@helion:
Thanks for the kind words ... but it is the community that does most of the important work here by being open and sharing.
50F is too cold. 55F is better.
Do you have a digital hygrometer in your work space? If not, get one. Ideally it will log the humidity over the course of the day and you can download that into a computer and keep track. If not it should measure the current humidity and the peak humidity over the past 24 hours.
A good starting working humidity is ~55%. The closer you can keep the entire work space at that level or below the easier your job will be. Humidity in the air will always condense on a colder surface if the humidity is above the dew point and the temperature of the surface is below the dew point.

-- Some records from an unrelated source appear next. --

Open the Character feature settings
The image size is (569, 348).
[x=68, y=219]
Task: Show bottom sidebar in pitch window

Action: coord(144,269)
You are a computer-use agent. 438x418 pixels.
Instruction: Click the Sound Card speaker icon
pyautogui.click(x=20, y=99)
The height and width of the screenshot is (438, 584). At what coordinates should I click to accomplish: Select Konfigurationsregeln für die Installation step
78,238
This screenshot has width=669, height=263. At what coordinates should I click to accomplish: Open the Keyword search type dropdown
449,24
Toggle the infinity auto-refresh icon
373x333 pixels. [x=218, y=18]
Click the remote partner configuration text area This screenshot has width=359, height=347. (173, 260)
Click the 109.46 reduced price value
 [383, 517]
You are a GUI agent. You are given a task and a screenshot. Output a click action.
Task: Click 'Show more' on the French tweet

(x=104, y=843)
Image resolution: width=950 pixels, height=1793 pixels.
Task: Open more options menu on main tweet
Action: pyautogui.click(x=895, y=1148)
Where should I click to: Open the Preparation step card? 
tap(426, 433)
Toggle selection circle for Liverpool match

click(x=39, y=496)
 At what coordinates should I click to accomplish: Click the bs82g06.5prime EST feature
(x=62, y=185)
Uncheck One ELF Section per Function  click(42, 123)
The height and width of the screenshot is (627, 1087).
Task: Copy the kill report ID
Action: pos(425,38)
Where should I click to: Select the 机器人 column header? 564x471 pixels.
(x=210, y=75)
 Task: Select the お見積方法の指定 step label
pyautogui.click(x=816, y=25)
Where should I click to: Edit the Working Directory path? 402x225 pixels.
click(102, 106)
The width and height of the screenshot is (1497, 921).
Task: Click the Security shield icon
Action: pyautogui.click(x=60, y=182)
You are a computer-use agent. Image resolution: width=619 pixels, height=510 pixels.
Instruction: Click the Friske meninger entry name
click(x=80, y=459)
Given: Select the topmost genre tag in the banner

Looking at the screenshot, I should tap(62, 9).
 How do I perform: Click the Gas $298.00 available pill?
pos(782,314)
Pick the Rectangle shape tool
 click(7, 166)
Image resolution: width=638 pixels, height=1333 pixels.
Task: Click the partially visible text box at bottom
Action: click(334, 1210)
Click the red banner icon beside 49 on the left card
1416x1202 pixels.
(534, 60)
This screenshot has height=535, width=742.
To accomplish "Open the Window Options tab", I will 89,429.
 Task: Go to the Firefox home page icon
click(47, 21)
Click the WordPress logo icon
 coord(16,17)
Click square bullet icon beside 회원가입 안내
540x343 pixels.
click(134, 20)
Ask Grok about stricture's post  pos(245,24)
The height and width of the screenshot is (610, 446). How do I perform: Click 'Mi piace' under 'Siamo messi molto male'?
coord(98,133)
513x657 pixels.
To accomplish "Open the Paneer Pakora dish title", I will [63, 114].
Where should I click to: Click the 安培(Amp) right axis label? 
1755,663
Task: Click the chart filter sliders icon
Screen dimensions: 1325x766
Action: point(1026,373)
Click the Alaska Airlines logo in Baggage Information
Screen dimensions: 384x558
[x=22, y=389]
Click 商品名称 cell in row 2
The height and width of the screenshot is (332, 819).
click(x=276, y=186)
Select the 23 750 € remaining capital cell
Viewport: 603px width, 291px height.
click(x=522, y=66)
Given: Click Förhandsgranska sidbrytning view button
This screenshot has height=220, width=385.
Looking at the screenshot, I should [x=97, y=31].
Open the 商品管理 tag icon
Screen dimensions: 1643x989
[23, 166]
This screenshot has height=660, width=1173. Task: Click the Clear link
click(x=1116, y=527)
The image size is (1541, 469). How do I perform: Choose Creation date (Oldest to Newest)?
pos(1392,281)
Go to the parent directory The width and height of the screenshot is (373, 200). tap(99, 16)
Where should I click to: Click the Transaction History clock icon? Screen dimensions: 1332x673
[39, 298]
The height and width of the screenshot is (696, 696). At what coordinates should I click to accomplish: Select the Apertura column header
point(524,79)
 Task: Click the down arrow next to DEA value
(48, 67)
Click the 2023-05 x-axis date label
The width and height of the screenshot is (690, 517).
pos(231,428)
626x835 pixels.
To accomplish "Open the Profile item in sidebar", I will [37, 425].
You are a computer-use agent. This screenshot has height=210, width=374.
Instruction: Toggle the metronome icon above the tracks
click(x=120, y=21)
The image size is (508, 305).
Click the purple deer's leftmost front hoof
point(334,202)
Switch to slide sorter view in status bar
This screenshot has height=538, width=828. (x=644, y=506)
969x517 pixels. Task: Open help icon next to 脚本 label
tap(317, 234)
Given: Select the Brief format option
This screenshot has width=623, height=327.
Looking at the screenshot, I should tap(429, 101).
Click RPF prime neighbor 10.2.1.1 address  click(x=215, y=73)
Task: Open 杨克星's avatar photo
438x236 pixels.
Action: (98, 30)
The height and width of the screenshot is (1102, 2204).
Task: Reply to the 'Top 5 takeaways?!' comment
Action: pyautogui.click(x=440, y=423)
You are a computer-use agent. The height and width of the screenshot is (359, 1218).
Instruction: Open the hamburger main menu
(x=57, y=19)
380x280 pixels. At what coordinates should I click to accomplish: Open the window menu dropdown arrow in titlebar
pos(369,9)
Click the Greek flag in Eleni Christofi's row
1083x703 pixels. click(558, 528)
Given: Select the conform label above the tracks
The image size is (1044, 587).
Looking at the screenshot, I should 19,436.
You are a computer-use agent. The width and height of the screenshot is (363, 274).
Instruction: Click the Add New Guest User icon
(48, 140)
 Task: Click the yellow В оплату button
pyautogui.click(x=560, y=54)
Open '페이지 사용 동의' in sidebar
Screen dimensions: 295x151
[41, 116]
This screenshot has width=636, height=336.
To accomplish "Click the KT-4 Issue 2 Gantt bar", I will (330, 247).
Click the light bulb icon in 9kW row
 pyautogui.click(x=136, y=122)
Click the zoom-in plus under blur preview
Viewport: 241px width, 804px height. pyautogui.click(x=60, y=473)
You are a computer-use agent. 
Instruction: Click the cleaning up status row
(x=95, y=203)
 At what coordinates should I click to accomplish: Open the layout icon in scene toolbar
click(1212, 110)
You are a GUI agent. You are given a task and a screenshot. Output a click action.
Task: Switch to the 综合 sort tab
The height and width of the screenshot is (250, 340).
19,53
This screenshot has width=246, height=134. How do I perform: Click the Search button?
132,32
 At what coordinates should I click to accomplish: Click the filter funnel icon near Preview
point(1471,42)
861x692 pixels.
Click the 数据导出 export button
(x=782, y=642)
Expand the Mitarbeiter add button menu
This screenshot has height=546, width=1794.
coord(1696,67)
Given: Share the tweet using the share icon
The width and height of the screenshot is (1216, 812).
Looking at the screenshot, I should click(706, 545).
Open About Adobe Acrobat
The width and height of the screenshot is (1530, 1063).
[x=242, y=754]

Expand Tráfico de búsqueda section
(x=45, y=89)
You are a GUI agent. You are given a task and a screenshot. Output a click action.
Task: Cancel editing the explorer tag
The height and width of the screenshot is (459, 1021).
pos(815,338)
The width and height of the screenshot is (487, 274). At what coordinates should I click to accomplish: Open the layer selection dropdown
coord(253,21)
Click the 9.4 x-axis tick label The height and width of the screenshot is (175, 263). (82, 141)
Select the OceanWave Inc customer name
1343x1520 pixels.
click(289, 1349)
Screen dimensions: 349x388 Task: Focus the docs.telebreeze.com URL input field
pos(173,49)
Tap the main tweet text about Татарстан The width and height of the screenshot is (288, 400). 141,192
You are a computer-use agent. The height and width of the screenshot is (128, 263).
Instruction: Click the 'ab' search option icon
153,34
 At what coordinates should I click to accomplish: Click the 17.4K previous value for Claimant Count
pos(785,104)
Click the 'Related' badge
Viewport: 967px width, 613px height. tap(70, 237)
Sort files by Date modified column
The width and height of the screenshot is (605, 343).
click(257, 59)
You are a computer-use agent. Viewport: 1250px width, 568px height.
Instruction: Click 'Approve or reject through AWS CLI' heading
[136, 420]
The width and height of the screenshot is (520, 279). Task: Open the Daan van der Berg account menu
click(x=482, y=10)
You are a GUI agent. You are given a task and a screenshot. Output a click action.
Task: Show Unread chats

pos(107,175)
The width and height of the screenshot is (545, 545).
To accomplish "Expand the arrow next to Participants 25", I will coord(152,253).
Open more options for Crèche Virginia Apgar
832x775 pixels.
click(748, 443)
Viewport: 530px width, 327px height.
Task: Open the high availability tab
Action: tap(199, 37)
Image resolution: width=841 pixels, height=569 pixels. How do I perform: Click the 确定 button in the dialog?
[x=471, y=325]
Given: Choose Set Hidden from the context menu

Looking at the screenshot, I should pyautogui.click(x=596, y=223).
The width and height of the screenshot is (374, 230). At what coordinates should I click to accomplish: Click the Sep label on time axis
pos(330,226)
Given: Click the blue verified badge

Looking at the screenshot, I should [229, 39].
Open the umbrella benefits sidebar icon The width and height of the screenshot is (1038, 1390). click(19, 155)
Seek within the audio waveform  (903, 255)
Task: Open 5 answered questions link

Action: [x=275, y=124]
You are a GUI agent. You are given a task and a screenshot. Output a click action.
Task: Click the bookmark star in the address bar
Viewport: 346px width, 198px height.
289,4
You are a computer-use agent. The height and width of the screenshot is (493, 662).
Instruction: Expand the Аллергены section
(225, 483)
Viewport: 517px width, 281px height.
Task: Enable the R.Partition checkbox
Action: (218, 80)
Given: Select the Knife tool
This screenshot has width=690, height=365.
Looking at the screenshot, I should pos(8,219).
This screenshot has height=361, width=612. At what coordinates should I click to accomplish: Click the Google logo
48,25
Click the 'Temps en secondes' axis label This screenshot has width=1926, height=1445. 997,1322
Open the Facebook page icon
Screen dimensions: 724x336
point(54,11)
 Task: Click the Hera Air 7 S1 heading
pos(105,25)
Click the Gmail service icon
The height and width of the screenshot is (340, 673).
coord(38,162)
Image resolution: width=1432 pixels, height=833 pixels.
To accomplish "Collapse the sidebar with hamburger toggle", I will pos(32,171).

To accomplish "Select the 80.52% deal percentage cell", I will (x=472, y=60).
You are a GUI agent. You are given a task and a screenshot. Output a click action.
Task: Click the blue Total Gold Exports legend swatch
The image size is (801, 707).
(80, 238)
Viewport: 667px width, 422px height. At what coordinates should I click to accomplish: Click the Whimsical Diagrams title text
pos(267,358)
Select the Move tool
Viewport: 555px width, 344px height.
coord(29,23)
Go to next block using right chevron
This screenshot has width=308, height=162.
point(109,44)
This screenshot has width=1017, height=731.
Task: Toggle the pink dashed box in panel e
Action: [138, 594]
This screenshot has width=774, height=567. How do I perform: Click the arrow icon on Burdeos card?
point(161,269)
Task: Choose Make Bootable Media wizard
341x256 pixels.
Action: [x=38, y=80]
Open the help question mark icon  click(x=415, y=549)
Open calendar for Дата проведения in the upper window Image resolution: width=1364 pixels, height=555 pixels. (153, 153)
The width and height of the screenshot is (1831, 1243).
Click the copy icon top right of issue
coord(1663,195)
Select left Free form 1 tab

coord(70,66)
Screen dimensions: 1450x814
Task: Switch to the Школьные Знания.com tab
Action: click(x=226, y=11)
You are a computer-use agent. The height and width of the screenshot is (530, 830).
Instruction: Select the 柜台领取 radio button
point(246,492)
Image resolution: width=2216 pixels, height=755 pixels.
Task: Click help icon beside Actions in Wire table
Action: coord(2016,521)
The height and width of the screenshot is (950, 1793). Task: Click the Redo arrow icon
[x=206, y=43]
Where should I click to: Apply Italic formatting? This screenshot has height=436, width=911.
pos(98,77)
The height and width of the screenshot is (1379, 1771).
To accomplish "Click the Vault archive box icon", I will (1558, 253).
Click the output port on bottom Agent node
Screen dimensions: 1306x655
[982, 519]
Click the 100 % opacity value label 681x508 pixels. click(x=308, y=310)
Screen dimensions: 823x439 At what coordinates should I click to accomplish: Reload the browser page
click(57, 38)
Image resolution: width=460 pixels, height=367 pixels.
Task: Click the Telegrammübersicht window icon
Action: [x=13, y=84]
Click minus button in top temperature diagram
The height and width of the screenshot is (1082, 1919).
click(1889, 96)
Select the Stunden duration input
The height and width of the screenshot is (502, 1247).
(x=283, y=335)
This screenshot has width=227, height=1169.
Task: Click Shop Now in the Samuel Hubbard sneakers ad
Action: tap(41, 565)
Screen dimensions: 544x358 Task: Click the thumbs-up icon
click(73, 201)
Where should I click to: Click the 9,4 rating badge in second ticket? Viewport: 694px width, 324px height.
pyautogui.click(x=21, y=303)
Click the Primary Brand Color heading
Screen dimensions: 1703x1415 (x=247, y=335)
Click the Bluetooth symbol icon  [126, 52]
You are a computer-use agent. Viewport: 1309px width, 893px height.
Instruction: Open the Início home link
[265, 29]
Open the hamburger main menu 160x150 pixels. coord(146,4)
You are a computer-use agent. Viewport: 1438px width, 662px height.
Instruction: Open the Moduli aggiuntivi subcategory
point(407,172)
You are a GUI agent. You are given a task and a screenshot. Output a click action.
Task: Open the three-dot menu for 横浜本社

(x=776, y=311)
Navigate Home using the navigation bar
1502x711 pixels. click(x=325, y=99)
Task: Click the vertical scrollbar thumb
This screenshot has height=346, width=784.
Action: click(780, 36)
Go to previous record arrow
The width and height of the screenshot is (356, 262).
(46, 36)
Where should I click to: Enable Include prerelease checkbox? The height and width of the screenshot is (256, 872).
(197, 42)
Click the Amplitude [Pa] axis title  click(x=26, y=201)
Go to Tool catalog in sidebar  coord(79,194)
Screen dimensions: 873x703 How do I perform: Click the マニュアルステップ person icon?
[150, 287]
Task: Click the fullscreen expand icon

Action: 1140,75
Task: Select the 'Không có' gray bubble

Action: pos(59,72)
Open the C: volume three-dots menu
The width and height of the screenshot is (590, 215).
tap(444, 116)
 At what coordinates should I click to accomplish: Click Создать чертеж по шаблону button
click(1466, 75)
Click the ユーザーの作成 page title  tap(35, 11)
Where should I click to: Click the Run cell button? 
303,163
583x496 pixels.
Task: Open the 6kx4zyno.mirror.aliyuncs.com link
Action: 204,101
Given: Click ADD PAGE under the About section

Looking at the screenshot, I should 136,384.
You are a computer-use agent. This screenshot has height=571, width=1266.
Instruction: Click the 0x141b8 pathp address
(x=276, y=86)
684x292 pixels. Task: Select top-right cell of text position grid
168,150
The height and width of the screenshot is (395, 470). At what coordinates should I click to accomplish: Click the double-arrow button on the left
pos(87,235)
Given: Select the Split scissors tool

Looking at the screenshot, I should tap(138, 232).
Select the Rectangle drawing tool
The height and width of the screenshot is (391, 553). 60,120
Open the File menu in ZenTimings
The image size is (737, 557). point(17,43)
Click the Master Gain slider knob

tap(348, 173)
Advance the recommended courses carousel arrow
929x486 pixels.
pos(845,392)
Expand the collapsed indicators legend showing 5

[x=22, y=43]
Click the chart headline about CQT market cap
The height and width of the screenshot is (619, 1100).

Your best approach is to work to keep the ambient environment humidity (temp is ideally ~68-72F) as close to 55% as you can. You can do this with a dehumidifier - try and get one that exhausts the humidity into the warm exhaust air and then pipe the exhaust to the exterior. This will remove the humidity from the space and you will not have to plumb the humidifier to a drain or constantly dump buckets.
Just having a cabinet that lowers the humidity will not address your condensation problem. You can increase the temperature of the cabinet (up to 60F or so) but that will increase the amount of time required to cool. Increasing the airflow may help with that, to some extent, but you do have to remove the heat from the cabinet.